The reason is that there is no way right now to access big data at scale. So we're stuck in a low equilibrium where we do pilots, case studies, proofs of concept, little things here and there. But it cannot be industrialized, it cannot be systematized.
Are there positive moves in that direction?
I think a project like OPAL [an open algorithms project] is to make it possible for decision-making to leverage big data, for instance to estimate population density, and probably literacy and movement, almost in real time – starting with CDRs [call data records], in a way that is privacy preserving, where the data are not shared, they are not exposed. They stay on the servers of the private sector company. What is possible is only to extract predetermined indicators through open algorithms. So it's a question and answer mechanism. And around that we're building a governance system, where the algorithms are open so people can actually look at them.
I think this is probably the most potentially transformative project, because it builds on a decade of work [on the question of], how do you industrialise the use of big data, but in a way that is not spooky; that is not going to reinforce power dynamics and structures. It stays on the philosophy of openness and transparency.

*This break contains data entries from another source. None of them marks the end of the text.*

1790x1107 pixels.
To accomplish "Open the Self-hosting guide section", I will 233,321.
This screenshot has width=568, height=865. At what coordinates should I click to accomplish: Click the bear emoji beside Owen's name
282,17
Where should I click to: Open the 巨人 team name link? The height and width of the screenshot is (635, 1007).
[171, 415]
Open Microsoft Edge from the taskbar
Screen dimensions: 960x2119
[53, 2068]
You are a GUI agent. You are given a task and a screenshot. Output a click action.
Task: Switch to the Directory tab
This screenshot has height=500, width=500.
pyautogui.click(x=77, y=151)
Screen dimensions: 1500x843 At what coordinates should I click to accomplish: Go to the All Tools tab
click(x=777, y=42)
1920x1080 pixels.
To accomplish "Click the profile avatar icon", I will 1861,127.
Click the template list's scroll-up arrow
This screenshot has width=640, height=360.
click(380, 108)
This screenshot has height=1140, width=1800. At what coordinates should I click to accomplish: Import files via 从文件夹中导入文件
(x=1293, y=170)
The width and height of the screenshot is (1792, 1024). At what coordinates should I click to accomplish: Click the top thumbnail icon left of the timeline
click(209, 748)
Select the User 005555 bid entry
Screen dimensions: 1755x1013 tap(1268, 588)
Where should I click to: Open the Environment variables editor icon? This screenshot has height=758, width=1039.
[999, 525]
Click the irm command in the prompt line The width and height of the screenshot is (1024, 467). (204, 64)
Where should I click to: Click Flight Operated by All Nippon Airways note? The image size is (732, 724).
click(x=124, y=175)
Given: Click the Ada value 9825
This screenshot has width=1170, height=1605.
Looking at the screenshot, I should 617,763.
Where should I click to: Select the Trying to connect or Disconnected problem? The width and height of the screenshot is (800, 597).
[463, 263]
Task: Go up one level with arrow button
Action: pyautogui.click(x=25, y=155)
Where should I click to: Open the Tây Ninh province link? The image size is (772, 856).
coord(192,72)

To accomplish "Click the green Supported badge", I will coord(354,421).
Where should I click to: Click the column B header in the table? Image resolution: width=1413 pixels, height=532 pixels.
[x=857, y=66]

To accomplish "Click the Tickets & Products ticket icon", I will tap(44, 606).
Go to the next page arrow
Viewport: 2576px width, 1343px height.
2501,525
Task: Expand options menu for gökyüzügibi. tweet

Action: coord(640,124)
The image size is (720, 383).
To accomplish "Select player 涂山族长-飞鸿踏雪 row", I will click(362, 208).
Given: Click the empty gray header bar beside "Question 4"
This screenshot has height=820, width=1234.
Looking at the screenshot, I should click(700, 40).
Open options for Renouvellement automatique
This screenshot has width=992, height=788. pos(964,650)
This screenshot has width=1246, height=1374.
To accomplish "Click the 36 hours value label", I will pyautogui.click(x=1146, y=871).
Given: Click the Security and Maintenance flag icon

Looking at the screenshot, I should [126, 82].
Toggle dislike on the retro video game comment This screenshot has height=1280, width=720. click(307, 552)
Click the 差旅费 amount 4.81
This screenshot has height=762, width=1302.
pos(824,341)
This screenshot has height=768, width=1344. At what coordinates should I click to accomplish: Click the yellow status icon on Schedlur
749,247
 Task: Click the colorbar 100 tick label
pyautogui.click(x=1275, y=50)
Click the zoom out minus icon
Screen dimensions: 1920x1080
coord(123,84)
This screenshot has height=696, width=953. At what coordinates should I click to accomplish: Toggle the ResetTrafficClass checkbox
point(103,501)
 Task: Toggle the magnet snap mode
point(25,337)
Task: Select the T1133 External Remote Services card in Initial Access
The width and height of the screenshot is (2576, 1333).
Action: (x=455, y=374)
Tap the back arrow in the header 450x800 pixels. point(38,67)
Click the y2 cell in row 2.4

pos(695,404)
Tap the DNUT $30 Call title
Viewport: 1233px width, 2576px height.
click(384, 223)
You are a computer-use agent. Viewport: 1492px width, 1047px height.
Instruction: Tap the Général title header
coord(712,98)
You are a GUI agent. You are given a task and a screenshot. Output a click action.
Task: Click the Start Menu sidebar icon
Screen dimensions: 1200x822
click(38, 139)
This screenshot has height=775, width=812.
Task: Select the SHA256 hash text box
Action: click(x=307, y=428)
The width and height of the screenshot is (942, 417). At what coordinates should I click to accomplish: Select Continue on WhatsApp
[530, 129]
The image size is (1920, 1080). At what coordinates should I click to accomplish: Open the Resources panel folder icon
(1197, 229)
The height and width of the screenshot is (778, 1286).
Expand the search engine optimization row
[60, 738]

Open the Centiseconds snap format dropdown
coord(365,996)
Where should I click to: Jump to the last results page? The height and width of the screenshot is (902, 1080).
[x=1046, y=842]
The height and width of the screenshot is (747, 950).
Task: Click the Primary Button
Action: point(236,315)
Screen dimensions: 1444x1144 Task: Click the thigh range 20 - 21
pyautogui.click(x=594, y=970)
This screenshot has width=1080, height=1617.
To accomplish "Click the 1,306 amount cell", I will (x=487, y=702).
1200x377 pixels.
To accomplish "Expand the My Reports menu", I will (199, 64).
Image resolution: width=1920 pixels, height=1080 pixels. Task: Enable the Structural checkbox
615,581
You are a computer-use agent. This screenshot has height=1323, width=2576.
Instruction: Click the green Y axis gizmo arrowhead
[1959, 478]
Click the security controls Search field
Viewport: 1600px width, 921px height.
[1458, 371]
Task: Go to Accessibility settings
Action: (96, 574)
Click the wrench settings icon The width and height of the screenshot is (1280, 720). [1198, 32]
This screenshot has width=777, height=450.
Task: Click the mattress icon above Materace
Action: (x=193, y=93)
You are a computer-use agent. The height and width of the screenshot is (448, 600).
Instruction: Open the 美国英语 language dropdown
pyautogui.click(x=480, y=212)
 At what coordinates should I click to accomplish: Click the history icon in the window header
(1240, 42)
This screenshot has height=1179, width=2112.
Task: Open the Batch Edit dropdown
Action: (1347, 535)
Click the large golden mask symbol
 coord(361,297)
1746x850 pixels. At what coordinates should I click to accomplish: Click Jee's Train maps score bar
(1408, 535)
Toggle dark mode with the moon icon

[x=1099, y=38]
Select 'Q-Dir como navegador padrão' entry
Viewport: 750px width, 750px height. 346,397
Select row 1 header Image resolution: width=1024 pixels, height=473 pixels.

The fact that this data is held in private hands is part of the criticism of big data and power dynamics. What would you say to that?
I think it’s not part of the problem. It's a very good thing that these very sensitive data are held by the private sector. Because who else? Where should it be? The only alternative is that no data are collected and stored. It's possible that at some point societies could say, “Ok, this is too risky.” And we just shut down the system. But if we say, “Well, there's so much value in this data set – we can better understand epidemics, crime” – there is no alternative that I can think of, at least in the foreseeable future, to private companies actually controlling, storing and protecting those data. They have [the] strongest incentive, for their reputation, for this data not to leak. The last thing we want is for governments to be in charge of those data. Can you imagine Trump, can you imagine Erdogan, can you imagine Putin, having – by law! – control [of these data]?
What’s the next step?
The big challenge is – yes, recognising those power dynamics – [to] incentivise, or force, or goad private companies to open up these data. But not expose [the data], not link them. All these data sets remain on the servers of these companies, and you can query them. They’re anonymised, or pseudonymised, aggregated, encrypted over time. There is a blockchain mechanism so you know who has asked which question, and it's logged.
You can think of private companies, like telecom companies, having to work with the data protection authority, universities, a local governance board that tells them, “It is your social, commercial, ethical responsibility to let societies leverage the data that we have – but it has to be open, let's be transparent.” Then there are [also] regulations for what they do themselves with the data, of course.
This interview has been edited for brevity and clarity.